WAIVER OF RIGHT OF FIRST REFUSAL:
Purchaser acknowledges that:
(a) Tenant 4 under Real Estate Lease 4 (and certain other related
documents) has a right of first refusal to purchase Real Property 4;
(b) Tenant 5 under Real Estate Lease 5 has a right of first refusal to
purchase Real Property 5;
(c) Tenant 9 under Real Estate Lease 9 has a right of first refusal to
purchase Real Property 9; and
(d) Tenant 10 under Real Estate Lease 10 has a right of first refusal
to purchase Real Property 10.
Promptly following Seller's and Purchaser's acceptance hereof, Seller shall
advise each such Tenant of this offer as it relates to such Tenant's Real
Property pursuant to the terms of the applicable right of first refusal.
Seller's obligations hereunder are and shall be contingent upon the applicable
Tenant waiving in writing (or failing to exercise) its right of first refusal,
failing which, such Real Property shall be removed from the terms and provisions
of the Agreement and the Purchase Price shall be reduced by the amount allocated
to such Real Property as set forth on Exhibit "C."
IN WITNESS WHEREOF, the parties hereto have executed this Rider,
effective as of the date of the Agreement.
PURCHASER: SELLER:
GE CAPITAL FRANCHISE FINANCE CAPTEC FRANCHISE CAPITAL
CORPORATION, PARTNERS L.P. III
A Delaware corporation
By: GP3 Asset Acquisition, LLC
By Its: General Partner
-----------------------------------
Print Name:
By
---------------------------------
Its Print Name:
----------------------------------
Date of Execution: Its
------------------- --------------------------------
Date of Execution:
-----------------
R-1
SCHEDULE 7(b)
NOTICES OF NON-COMPLIANCE
1. The City of Xxxxx attached a labor lien for $25.00 against Parcel 9 in
response to an alleged failure by Tenant 9 to promptly pay a $350
invoice form the City of Xxxxx for mowing and/or rubbish removal.

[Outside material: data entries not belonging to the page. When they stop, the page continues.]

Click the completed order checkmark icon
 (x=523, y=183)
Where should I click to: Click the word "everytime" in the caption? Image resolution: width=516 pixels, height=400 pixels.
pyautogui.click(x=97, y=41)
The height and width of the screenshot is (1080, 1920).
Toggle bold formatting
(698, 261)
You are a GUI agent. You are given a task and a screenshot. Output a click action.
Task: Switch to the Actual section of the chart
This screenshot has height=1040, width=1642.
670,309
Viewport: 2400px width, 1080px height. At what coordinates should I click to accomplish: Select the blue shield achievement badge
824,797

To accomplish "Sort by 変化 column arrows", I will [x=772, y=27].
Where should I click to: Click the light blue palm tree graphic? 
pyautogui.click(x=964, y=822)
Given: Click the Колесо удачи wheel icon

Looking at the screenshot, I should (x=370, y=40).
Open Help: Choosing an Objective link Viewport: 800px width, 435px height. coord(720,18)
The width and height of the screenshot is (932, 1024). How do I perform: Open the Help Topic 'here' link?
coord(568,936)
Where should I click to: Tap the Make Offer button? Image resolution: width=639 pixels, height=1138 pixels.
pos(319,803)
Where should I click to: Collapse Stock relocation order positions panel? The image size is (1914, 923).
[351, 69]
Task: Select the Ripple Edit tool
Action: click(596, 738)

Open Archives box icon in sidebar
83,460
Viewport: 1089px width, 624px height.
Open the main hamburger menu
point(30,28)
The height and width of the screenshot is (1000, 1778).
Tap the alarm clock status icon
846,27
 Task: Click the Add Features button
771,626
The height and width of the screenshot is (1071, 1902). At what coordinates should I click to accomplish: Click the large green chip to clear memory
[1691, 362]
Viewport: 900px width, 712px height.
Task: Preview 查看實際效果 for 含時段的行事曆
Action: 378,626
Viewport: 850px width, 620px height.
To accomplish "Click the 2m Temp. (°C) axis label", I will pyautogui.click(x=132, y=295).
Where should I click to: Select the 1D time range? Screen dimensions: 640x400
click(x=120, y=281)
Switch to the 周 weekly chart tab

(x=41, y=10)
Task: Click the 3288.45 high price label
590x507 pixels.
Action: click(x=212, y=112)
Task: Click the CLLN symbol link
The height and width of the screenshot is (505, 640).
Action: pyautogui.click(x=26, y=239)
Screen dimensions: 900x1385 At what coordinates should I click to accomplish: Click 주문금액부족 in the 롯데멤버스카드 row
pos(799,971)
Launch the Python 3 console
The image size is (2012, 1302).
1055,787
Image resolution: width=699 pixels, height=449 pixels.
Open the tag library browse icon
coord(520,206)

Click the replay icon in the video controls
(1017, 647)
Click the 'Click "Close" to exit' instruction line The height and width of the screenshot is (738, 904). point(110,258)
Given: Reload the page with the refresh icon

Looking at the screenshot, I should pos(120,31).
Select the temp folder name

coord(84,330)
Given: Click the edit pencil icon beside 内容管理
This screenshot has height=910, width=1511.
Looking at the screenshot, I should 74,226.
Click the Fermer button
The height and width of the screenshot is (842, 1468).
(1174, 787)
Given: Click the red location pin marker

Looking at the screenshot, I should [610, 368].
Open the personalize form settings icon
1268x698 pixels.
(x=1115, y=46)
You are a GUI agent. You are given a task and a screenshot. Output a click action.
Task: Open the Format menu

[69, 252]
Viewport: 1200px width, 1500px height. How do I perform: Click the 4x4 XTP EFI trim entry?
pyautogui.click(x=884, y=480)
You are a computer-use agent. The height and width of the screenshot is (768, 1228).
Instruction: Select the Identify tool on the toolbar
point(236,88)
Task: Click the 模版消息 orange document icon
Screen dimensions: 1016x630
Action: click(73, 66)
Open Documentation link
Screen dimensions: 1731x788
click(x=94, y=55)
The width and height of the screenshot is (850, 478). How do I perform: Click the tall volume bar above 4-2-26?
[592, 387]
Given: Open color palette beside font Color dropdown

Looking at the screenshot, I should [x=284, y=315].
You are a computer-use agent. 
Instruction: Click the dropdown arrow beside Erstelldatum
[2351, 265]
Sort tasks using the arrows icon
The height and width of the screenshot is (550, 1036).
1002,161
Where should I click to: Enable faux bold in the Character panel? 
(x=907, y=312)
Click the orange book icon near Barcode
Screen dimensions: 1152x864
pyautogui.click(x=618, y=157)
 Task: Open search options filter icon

Tenant 9 has advised Seller that the $350 invoice was paid promptly and
that Tenant 9 has reached agreement with the City of Xxxxx to discharge
the labor lien. Seller has requested that Tenant 9 submit evidence of
the discharge of the labor lien.
Schedule 7(b) - 1
SCHEDULE 7(c)
PENDING LITIGATION
None
Schedule 7(c) - 1
SCHEDULE 7(d)
EMINENT DOMAIN
None
Schedule 7(d) - 1
SCHEDULE 7(f)
LEASE/LOAN DEFAULTS
1. Seller has historically not enforced remedies for the failure by the Tenants,
the Lessees and/or the borrower under the Equipment Loan to be in compliance
with the financial reporting requirements set forth in the Real Estate Leases,
the Equipment Leases and/or the Equipment Loan. Accordingly, Seller makes no
warranties or representations concerning the Tenants, the Lessees and/or the
borrower under the Equipment Loan being in or out of compliance with any
financial reporting requirements and/or financial covenants set forth in the
Real Estate Leases, the Equipment Leases and/or the Equipment Loan. Seller has,
and will continue up to Closing (or the termination of the Agreement) to make
available to Purchaser for its review all financial reports received by Seller
from the Tenants, the Lessees and/or the borrower under the Equipment Loan.